◆ Exercise details
What needs transcribing is the line with "Open the calendar icon in top bar" and every line after it to the end of the records, exactly and alone, with no pictures.

Collected data entries:
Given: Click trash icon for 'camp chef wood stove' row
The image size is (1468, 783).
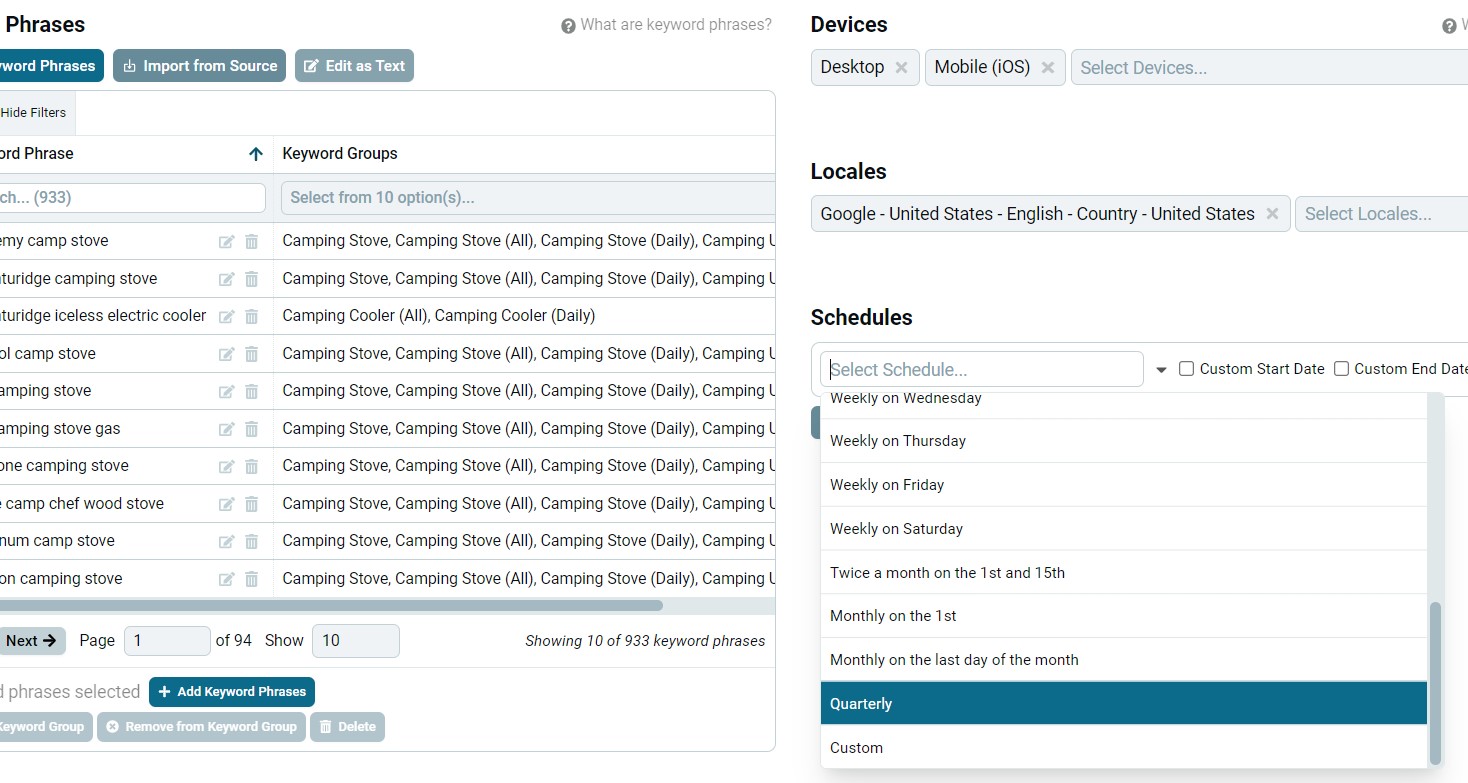Looking at the screenshot, I should [x=251, y=504].
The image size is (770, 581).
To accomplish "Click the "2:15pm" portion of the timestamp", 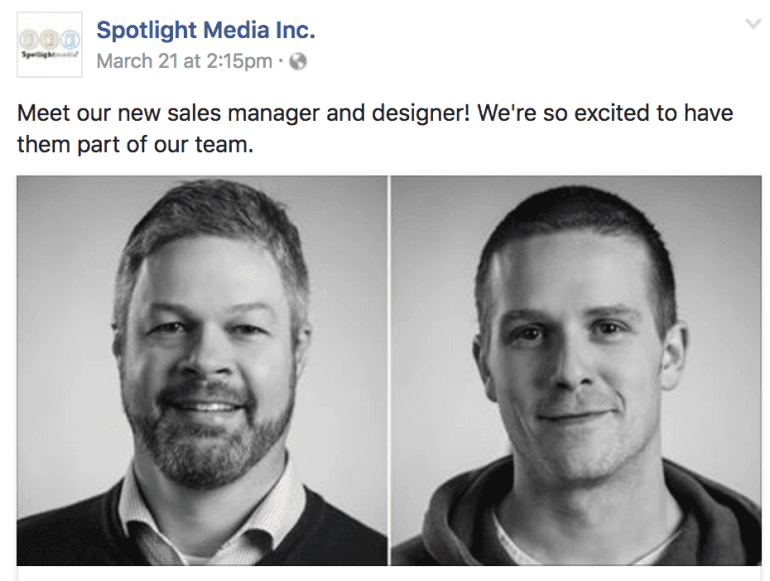I will point(239,61).
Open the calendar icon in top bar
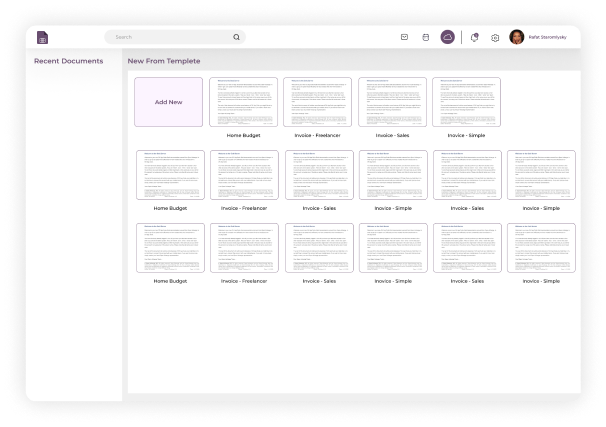Viewport: 606px width, 427px height. (x=425, y=37)
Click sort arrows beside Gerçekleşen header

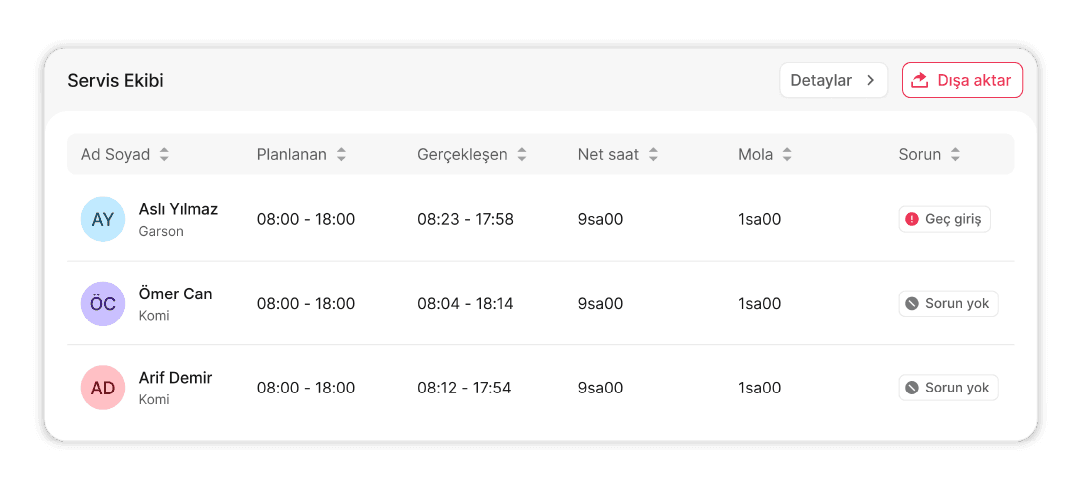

◆ Answer section
Open the calendar icon in top bar
Viewport: 606px width, 427px height. (x=425, y=37)
Click sort arrows beside Gerçekleşen header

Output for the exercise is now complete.